● **TASK DATA**
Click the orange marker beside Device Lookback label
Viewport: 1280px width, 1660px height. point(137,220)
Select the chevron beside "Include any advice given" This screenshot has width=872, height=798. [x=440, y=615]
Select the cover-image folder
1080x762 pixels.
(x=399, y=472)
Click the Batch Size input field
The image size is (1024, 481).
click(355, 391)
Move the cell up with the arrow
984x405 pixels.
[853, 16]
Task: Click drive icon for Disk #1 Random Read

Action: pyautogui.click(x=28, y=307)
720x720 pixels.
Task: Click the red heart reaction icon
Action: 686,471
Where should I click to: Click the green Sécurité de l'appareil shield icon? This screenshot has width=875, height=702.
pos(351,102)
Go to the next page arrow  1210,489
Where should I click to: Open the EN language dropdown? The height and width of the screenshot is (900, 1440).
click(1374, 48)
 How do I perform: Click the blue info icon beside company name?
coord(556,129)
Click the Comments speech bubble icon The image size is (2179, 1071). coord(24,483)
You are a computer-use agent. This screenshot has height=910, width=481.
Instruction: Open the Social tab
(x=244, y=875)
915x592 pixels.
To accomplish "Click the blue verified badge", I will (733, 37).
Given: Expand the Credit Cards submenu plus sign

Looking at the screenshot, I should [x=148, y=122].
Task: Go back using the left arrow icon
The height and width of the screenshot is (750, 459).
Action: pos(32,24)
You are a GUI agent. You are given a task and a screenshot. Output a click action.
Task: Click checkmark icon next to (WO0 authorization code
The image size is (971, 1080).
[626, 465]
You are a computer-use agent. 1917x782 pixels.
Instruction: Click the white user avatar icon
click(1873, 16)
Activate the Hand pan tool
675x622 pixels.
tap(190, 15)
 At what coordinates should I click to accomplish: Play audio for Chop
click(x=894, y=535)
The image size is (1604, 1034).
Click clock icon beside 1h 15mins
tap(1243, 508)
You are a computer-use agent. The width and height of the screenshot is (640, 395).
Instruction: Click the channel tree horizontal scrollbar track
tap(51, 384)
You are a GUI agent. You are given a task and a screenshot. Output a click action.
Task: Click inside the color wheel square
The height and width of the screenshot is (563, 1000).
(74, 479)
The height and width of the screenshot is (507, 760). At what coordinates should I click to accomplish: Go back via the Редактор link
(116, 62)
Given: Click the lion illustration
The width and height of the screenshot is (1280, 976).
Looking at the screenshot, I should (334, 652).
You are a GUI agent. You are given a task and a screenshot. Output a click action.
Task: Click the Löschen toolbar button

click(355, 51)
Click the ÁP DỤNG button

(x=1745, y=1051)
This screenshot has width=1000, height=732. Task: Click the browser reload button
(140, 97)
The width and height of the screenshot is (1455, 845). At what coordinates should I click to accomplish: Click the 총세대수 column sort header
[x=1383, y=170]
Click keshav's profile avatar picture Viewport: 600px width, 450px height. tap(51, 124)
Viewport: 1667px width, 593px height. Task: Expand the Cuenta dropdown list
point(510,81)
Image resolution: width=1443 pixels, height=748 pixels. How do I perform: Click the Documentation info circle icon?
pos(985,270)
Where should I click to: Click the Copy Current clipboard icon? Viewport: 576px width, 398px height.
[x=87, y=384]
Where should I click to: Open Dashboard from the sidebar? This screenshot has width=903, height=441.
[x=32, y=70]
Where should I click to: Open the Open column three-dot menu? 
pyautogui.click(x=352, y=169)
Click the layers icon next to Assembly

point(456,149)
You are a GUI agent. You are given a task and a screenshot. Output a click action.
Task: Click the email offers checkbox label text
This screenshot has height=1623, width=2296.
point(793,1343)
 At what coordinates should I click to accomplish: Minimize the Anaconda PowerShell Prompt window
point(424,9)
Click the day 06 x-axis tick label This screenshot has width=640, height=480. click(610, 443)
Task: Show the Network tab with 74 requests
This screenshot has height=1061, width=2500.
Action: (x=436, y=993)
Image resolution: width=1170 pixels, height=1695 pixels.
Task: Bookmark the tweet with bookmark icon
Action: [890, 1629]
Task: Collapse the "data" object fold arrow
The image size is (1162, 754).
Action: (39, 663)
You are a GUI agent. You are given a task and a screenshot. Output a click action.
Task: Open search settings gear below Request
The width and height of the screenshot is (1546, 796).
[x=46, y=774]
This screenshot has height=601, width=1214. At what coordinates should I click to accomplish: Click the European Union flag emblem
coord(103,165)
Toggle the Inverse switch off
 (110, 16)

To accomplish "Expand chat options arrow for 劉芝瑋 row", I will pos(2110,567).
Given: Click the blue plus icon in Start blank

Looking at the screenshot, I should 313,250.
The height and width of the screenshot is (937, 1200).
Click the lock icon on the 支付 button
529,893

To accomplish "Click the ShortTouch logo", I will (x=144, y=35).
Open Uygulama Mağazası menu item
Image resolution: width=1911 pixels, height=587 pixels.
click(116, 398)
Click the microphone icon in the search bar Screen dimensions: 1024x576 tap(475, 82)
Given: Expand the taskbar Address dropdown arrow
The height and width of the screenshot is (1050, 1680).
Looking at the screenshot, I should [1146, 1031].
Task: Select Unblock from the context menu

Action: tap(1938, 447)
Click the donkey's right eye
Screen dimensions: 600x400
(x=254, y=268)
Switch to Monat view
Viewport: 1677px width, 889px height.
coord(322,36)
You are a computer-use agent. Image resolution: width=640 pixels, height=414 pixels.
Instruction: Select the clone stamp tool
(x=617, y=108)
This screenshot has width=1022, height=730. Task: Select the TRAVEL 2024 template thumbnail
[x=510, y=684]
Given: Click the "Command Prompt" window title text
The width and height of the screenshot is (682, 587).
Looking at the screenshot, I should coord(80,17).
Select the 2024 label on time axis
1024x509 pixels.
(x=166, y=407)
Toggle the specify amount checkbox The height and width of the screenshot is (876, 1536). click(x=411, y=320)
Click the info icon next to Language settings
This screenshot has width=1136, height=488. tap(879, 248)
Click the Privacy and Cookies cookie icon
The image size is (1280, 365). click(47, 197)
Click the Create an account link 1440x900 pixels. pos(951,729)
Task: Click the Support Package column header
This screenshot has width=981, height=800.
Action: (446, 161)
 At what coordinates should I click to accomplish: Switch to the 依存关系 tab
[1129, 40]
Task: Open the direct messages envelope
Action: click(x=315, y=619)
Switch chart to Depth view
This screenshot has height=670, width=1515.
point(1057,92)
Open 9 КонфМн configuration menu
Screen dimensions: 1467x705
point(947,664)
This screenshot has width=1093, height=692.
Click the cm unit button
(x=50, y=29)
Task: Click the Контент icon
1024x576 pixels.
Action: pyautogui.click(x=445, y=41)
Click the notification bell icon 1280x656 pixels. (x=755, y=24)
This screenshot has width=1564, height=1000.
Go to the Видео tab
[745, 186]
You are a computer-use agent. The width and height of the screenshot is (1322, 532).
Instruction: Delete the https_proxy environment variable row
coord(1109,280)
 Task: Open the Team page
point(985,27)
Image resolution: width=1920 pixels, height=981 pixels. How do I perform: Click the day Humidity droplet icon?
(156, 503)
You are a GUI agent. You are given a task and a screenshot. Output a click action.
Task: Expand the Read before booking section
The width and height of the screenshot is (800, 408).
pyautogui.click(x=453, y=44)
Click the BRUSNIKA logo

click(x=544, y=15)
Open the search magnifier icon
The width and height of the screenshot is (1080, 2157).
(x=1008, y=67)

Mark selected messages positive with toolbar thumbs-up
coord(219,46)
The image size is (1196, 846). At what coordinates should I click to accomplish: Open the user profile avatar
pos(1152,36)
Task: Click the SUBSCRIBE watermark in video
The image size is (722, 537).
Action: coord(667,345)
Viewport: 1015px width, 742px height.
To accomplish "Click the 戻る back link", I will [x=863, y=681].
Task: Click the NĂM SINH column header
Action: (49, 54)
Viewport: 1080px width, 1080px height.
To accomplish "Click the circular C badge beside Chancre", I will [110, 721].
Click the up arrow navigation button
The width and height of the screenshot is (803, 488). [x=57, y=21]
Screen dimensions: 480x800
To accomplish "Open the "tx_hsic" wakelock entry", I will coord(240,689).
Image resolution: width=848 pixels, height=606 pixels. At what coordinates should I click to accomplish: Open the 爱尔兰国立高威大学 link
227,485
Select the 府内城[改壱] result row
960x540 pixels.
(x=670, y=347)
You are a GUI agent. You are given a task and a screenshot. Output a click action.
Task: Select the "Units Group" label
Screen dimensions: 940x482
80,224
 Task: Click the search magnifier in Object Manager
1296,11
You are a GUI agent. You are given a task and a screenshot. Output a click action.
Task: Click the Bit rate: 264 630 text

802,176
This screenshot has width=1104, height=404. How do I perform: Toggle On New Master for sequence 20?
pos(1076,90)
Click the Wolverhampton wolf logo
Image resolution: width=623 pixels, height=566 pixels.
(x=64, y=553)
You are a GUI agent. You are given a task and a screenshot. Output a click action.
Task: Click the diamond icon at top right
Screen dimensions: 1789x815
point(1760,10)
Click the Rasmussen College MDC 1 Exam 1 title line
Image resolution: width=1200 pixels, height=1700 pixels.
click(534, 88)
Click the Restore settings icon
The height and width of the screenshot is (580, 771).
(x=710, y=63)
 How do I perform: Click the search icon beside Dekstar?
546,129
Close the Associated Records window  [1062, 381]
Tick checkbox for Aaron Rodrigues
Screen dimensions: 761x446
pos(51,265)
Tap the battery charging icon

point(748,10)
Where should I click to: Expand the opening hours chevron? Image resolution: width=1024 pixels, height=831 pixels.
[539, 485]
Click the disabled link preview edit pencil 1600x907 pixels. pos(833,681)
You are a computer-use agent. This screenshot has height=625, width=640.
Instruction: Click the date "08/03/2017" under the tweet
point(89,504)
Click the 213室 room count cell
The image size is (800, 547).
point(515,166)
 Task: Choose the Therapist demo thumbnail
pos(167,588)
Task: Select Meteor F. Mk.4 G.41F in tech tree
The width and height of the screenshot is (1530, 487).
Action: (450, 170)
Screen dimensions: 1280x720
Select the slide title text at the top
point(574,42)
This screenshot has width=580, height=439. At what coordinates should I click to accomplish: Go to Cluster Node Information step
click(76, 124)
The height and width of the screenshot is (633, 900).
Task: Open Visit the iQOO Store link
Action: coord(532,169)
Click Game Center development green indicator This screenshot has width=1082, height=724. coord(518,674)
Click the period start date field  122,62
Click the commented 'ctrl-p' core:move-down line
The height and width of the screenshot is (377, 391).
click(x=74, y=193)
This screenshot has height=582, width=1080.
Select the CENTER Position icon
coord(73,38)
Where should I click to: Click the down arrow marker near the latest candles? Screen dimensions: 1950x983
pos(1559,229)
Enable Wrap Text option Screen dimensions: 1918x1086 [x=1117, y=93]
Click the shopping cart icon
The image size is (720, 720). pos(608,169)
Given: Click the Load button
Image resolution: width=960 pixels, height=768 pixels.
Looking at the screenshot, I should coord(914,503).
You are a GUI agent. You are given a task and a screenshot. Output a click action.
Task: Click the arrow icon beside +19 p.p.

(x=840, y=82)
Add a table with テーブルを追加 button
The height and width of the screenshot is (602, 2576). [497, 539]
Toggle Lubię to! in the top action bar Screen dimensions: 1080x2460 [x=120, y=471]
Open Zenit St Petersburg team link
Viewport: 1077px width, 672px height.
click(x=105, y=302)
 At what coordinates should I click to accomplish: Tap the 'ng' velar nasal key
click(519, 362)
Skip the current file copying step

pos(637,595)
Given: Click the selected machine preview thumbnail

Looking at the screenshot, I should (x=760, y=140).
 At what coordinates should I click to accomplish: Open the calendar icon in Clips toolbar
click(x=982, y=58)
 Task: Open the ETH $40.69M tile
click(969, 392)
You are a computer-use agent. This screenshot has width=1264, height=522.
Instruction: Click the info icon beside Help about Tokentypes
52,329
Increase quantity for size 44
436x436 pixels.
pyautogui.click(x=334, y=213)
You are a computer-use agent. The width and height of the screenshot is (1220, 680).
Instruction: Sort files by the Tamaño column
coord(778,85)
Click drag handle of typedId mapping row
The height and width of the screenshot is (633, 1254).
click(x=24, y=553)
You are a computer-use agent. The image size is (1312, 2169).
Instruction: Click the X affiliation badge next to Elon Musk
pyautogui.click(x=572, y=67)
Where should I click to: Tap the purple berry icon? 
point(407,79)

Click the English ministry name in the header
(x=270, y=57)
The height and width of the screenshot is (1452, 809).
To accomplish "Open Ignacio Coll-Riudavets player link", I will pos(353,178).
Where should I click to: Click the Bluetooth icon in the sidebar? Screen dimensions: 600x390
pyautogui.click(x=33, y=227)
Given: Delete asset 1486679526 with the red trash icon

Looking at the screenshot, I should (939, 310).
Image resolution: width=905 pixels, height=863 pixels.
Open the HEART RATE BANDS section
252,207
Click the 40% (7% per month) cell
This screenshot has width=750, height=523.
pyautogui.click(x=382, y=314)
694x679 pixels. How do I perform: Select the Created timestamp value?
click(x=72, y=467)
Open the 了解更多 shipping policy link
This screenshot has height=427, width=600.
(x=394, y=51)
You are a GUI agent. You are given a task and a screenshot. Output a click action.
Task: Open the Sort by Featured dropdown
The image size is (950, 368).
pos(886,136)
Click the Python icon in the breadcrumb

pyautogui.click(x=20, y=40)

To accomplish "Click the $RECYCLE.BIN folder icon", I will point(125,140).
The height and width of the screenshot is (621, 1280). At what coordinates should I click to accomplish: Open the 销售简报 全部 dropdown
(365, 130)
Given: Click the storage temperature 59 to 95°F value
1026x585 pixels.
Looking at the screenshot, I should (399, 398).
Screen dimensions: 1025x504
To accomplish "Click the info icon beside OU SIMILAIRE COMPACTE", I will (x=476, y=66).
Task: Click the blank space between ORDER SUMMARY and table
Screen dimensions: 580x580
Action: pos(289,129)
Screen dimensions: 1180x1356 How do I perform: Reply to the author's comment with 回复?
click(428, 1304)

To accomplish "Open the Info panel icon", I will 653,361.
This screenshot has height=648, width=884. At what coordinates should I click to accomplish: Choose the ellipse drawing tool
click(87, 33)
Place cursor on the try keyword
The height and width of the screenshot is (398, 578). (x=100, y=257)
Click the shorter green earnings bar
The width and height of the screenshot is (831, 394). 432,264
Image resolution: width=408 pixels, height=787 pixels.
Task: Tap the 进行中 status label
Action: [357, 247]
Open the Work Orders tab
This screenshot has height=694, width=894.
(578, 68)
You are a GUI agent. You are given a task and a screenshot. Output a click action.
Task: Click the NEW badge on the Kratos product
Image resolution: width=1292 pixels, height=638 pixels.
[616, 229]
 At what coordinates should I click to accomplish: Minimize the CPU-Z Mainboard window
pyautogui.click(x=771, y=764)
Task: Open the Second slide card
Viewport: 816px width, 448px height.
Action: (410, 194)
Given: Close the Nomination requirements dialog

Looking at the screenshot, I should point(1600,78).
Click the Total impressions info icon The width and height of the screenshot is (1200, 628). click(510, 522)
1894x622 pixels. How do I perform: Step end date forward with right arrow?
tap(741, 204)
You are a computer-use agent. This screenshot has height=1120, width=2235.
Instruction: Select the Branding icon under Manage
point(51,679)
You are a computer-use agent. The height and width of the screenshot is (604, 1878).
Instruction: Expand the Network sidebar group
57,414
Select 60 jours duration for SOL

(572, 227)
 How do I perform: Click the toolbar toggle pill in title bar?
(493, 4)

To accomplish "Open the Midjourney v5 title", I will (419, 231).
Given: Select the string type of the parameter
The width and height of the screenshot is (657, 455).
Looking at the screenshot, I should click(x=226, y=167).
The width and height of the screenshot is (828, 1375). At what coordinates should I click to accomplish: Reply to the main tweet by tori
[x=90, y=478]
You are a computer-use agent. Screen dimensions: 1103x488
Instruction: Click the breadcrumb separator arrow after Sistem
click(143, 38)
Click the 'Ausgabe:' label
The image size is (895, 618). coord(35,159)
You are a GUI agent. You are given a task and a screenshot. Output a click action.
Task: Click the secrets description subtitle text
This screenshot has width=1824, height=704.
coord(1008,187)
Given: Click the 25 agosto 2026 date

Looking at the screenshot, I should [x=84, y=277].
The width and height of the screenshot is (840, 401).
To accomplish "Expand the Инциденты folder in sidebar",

● **GOAL OF THE EXERCISE**
Exact duplication is required for the lines above, from the line that contains "Task: Collapse the" to the line that contains "window title text", inclusive; omit all others.

● **TASK RESPONSE**
Task: Collapse the "data" object fold arrow
The image size is (1162, 754).
Action: (39, 663)
You are a GUI agent. You are given a task and a screenshot. Output a click action.
Task: Open search settings gear below Request
The width and height of the screenshot is (1546, 796).
[x=46, y=774]
This screenshot has height=601, width=1214. At what coordinates should I click to accomplish: Click the European Union flag emblem
coord(103,165)
Toggle the Inverse switch off
 (110, 16)

To accomplish "Expand chat options arrow for 劉芝瑋 row", I will pos(2110,567).
Given: Click the blue plus icon in Start blank

Looking at the screenshot, I should 313,250.
The height and width of the screenshot is (937, 1200).
Click the lock icon on the 支付 button
529,893

To accomplish "Click the ShortTouch logo", I will (x=144, y=35).
Open Uygulama Mağazası menu item
Image resolution: width=1911 pixels, height=587 pixels.
click(116, 398)
Click the microphone icon in the search bar Screen dimensions: 1024x576 tap(475, 82)
Given: Expand the taskbar Address dropdown arrow
The height and width of the screenshot is (1050, 1680).
Looking at the screenshot, I should [1146, 1031].
Task: Select Unblock from the context menu

Action: tap(1938, 447)
Click the donkey's right eye
Screen dimensions: 600x400
(x=254, y=268)
Switch to Monat view
Viewport: 1677px width, 889px height.
coord(322,36)
You are a computer-use agent. Image resolution: width=640 pixels, height=414 pixels.
Instruction: Select the clone stamp tool
(x=617, y=108)
This screenshot has width=1022, height=730. Task: Select the TRAVEL 2024 template thumbnail
[x=510, y=684]
Given: Click the "Command Prompt" window title text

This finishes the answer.